>> Start MATERIAL FOR THE TASK

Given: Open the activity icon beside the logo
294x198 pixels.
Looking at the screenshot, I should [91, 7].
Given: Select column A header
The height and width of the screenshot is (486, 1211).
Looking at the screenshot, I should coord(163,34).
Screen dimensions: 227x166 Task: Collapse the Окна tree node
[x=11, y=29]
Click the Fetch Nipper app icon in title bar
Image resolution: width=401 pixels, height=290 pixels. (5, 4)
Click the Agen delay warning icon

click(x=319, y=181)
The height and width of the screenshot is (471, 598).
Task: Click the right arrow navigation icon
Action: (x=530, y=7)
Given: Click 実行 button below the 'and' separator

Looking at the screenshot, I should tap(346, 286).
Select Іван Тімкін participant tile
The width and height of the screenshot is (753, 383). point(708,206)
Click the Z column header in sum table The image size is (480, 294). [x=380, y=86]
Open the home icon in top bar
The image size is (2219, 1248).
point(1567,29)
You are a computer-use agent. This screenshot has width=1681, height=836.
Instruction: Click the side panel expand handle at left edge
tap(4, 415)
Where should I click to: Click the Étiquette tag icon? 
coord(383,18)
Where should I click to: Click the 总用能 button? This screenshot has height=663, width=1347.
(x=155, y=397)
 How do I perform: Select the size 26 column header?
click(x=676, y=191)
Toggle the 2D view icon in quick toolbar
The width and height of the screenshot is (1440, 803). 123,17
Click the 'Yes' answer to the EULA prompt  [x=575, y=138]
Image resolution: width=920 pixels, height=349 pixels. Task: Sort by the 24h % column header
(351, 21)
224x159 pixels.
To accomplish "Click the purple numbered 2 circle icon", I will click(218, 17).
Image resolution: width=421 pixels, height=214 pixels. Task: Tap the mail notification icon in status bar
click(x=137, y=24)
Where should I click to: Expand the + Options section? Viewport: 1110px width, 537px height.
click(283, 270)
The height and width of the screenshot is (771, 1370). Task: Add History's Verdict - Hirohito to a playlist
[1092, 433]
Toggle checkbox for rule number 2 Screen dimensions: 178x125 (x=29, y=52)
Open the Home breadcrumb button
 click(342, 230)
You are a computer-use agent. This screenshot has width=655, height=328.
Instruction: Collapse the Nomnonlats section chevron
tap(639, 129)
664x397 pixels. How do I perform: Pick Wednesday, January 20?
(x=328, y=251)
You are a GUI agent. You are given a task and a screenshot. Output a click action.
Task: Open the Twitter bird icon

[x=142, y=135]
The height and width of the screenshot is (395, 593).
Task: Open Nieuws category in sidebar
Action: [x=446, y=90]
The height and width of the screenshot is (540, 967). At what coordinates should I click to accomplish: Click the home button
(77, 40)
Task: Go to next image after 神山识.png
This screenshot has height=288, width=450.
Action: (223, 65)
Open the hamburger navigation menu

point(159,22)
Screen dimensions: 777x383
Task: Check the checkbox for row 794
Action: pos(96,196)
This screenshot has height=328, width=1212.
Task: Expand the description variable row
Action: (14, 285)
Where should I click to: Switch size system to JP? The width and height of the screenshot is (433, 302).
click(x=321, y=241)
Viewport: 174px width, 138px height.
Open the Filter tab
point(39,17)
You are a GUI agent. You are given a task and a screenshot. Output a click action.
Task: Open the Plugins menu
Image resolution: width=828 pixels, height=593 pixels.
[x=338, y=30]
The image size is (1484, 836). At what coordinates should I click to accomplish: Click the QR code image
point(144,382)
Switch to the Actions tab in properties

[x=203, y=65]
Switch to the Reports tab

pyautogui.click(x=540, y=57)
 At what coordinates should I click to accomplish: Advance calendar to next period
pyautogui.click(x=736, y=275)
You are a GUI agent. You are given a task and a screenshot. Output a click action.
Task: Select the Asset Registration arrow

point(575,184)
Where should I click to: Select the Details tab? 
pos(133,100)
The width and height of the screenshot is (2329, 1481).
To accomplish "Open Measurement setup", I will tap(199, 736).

>> End MATERIAL FOR THE TASK

TASK TO CARRY OUT:
Please quote every one of the records above verbatim, from the first line to the last.

COMPLETE RESPONSE:
Given: Open the activity icon beside the logo
294x198 pixels.
Looking at the screenshot, I should [91, 7].
Given: Select column A header
The height and width of the screenshot is (486, 1211).
Looking at the screenshot, I should coord(163,34).
Screen dimensions: 227x166 Task: Collapse the Окна tree node
[x=11, y=29]
Click the Fetch Nipper app icon in title bar
Image resolution: width=401 pixels, height=290 pixels. (5, 4)
Click the Agen delay warning icon

click(x=319, y=181)
The height and width of the screenshot is (471, 598).
Task: Click the right arrow navigation icon
Action: (x=530, y=7)
Given: Click 実行 button below the 'and' separator

Looking at the screenshot, I should tap(346, 286).
Select Іван Тімкін participant tile
The width and height of the screenshot is (753, 383). point(708,206)
Click the Z column header in sum table The image size is (480, 294). [x=380, y=86]
Open the home icon in top bar
The image size is (2219, 1248).
point(1567,29)
You are a computer-use agent. This screenshot has width=1681, height=836.
Instruction: Click the side panel expand handle at left edge
tap(4, 415)
Where should I click to: Click the Étiquette tag icon? 
coord(383,18)
Where should I click to: Click the 总用能 button? This screenshot has height=663, width=1347.
(x=155, y=397)
 How do I perform: Select the size 26 column header?
click(x=676, y=191)
Toggle the 2D view icon in quick toolbar
The width and height of the screenshot is (1440, 803). 123,17
Click the 'Yes' answer to the EULA prompt  [x=575, y=138]
Image resolution: width=920 pixels, height=349 pixels. Task: Sort by the 24h % column header
(351, 21)
224x159 pixels.
To accomplish "Click the purple numbered 2 circle icon", I will click(218, 17).
Image resolution: width=421 pixels, height=214 pixels. Task: Tap the mail notification icon in status bar
click(x=137, y=24)
Where should I click to: Expand the + Options section? Viewport: 1110px width, 537px height.
click(283, 270)
The height and width of the screenshot is (771, 1370). Task: Add History's Verdict - Hirohito to a playlist
[1092, 433]
Toggle checkbox for rule number 2 Screen dimensions: 178x125 (x=29, y=52)
Open the Home breadcrumb button
 click(342, 230)
You are a computer-use agent. This screenshot has width=655, height=328.
Instruction: Collapse the Nomnonlats section chevron
tap(639, 129)
664x397 pixels. How do I perform: Pick Wednesday, January 20?
(x=328, y=251)
You are a GUI agent. You are given a task and a screenshot. Output a click action.
Task: Open the Twitter bird icon

[x=142, y=135]
The height and width of the screenshot is (395, 593).
Task: Open Nieuws category in sidebar
Action: [x=446, y=90]
The height and width of the screenshot is (540, 967). At what coordinates should I click to accomplish: Click the home button
(77, 40)
Task: Go to next image after 神山识.png
This screenshot has height=288, width=450.
Action: (223, 65)
Open the hamburger navigation menu

point(159,22)
Screen dimensions: 777x383
Task: Check the checkbox for row 794
Action: pos(96,196)
This screenshot has height=328, width=1212.
Task: Expand the description variable row
Action: (14, 285)
Where should I click to: Switch size system to JP? The width and height of the screenshot is (433, 302).
click(x=321, y=241)
Viewport: 174px width, 138px height.
Open the Filter tab
point(39,17)
You are a GUI agent. You are given a task and a screenshot. Output a click action.
Task: Open the Plugins menu
Image resolution: width=828 pixels, height=593 pixels.
[x=338, y=30]
The image size is (1484, 836). At what coordinates should I click to accomplish: Click the QR code image
point(144,382)
Switch to the Actions tab in properties

[x=203, y=65]
Switch to the Reports tab

pyautogui.click(x=540, y=57)
 At what coordinates should I click to accomplish: Advance calendar to next period
pyautogui.click(x=736, y=275)
You are a GUI agent. You are given a task and a screenshot. Output a click action.
Task: Select the Asset Registration arrow

point(575,184)
Where should I click to: Select the Details tab? 
pos(133,100)
The width and height of the screenshot is (2329, 1481).
To accomplish "Open Measurement setup", I will tap(199, 736).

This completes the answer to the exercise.